— THE PROBLEM —
Transcribe exactly the lines that fall between the one holding "Select the California name cell" and the one holding "You are a computer-use agent. The", inclusive, from the entries below.

[Collected data entries]
*** Block opens ***

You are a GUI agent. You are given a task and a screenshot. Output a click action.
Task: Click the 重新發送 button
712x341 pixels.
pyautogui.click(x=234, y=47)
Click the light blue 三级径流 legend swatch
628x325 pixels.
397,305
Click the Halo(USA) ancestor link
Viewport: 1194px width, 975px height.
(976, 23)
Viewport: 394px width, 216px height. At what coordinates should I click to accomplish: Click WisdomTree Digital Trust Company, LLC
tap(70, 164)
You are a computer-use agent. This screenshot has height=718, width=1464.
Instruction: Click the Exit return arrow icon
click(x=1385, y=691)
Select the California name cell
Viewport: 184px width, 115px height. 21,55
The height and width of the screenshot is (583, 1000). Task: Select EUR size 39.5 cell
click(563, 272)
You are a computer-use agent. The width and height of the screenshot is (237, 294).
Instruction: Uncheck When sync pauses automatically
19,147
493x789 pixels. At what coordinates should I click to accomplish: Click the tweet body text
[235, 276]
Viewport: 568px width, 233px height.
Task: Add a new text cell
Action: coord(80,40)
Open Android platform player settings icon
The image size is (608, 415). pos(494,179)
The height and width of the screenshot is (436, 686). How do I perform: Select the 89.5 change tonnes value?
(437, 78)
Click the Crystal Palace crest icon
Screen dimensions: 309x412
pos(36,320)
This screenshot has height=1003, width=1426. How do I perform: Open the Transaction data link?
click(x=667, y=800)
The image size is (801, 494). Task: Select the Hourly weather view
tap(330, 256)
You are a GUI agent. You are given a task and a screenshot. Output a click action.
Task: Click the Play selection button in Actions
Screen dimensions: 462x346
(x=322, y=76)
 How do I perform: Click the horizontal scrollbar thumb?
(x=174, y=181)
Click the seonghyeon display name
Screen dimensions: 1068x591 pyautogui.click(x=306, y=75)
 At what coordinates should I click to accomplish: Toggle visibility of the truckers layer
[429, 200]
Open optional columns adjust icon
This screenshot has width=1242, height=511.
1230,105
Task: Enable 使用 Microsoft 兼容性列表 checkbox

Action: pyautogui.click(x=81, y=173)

*** Block closes ***

— COMPLETED EXERCISE —
Select the California name cell
Viewport: 184px width, 115px height. 21,55
The height and width of the screenshot is (583, 1000). Task: Select EUR size 39.5 cell
click(563, 272)
You are a computer-use agent. The width and height of the screenshot is (237, 294).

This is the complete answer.